# Começa o Outono



## Minho (23 Set 2006 às 14:20)

Hoje ás 04h:03 deu-se o equinócio de Outono no HN. Entramos astronomicamente no Outono.... 

Quais são os vossos desejos até ao dia 22 de Dez dia em que começa o Inverno? Eu cá estou mortinho por ver a primeira nevada   

http://en.wikipedia.org/wiki/Equinox


----------



## tozequio (23 Set 2006 às 14:24)

Muita neve acima dos 600/800 metros e um nevãozinho aqui na minha terra


----------



## Minho (23 Set 2006 às 14:32)

tozequio disse:


> Muita neve acima dos 600/800 metros e um nevãozinho aqui na minha terra



Ora bem, essa da neve na tua terra era a verdeira cereja em cima do bolo...


----------



## LUPER (23 Set 2006 às 14:36)

Minho disse:


> Ora bem, essa da neva na tua terra era a verdeira cereja em cima do bolo...



Já vi essa neve mais longe, os modelos seguem o bom caminho para termos muita neve neste Outono. em relação ás cotas será com especial incidência acima dos 1000.

Já repararam como a iso 0 quer aparecer já na primeira metade de outubro


----------



## kimcarvalho (23 Set 2006 às 14:48)

Ora então antes de mais um Bom e Próspero Outono a todos, cheio de belas nevadas e fenómenos adversos que apenas sirvam para nós estudar-mos e não afectem ninguém de forma material!  

O meu desejo em particular, e nem eu acredito muito nele , era um bom episódio de neve, mas desta vez que atinja Elvas em cheio!  



Minho disse:


> Hoje ás 04h:03 deu-se o equinócio de Outono no HN. Entramos astronomicamente no Outono.... ]



Isso em horário UTC, em Portugal Continental eram 05h:03 ou seja UTC+1.


----------



## Fil (23 Set 2006 às 14:56)

Eu quero é chuva, muita chuva. Espero que outubro seja como o do ano passado! Depois em novembro se vier uma nevadazita eu não me importo


----------



## tozequio (23 Set 2006 às 19:16)

Fil disse:


> Eu quero é chuva, muita chuva.

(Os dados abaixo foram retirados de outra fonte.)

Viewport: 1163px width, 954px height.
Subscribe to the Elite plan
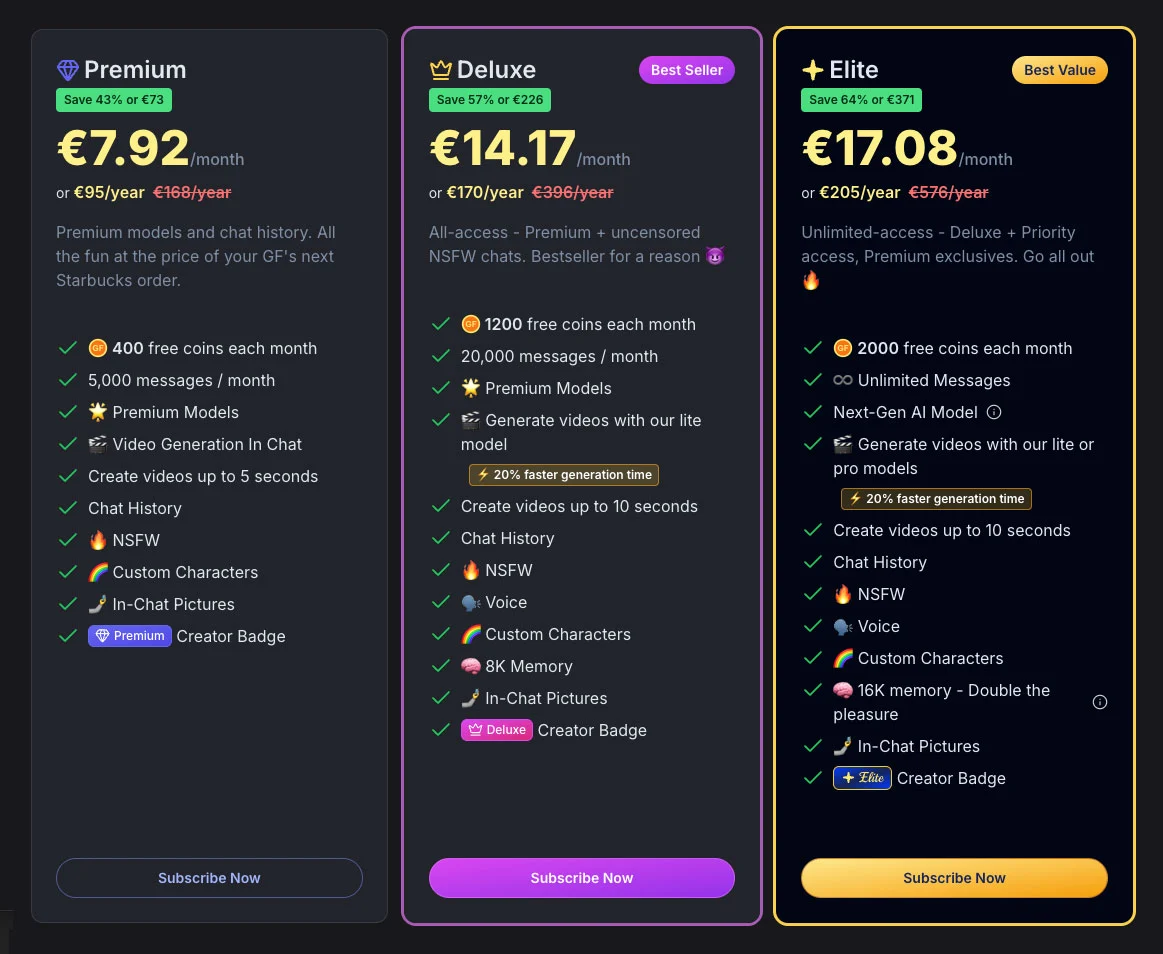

Espero que outubro seja como o do ano passado! Depois em novembro se vier uma nevadazita eu não me importo



Vá Fil, confessa lá os teus desejos de ter 1 metro de neve à tua porta


----------



## Minho (23 Set 2006 às 19:38)

tozequio disse:


> Vá Fil, confessa lá os teus desejos de ter 1 metro de neve à tua porta


----------



## dj_alex (23 Set 2006 às 19:58)

tozequio disse:


> Vá Fil, confessa lá os teus desejos de ter 1 metro de neve à tua porta



Só 1m????

3m ou 4m pelo menos..com o arrefecimento previsto pelo Luper..é isso que vamos ter este Inverno...      

Tou na brincadeira Luper...


----------



## Fil (23 Set 2006 às 20:05)

Fui sincero, para este outono gostava que houvesse chuva generalizada e por que não um episódio de neve lá para novembro. Depois no inverno os desejos serão outros


----------



## miguel (24 Set 2006 às 00:14)

Eu para já desejo um Outono muito tempestuoso mas muito mesmo adoro tempestades e tenho saudades e tbm pode ter uma ou outra entrada fria mas o frio pode esperar até ao Inverno depois ai falamos


----------



## Senador (25 Set 2006 às 16:42)

Quero muita precipitação e muito frio! Farto de calor e de sol andamos todos nós! :P 
Também tenho saudades da neve, a ver se é ja em Outubro que cai qq coisa lá para cima! 
Minho, prepara a camera que este ano cheira-me que vai ser melhor do que o último!


----------



## Seringador (25 Set 2006 às 17:55)

João Oliveira disse:


> Quero muita precipitação e muito frio! Farto de calor e de sol andamos todos nós! :P
> Também tenho saudades da neve, a ver se é ja em Outubro que cai qq coisa lá para cima!
> Minho, prepara a camera que este ano cheira-me que vai ser melhor do que o último!



Antes fosse 
Só para o fim de Novembro é que espero qq coisa, espero estar enganado e de ser surpreendido, mas....


----------



## LUPER (25 Set 2006 às 18:34)

Seringador disse:


> Antes fosse
> Só para o fim de Novembro é que espero qq coisa, espero estar enganado e de ser surpreendido, mas....



Seringador, cheira-me e apenas me cheira    , que lá para o dia 15 de Outubro vamos ter visita da ISO 0. E com a ISO 0 temos festa em muitos sítios. Vejam a saida das 12h e ela a aproximar-se pela Europa toda a passos largos


----------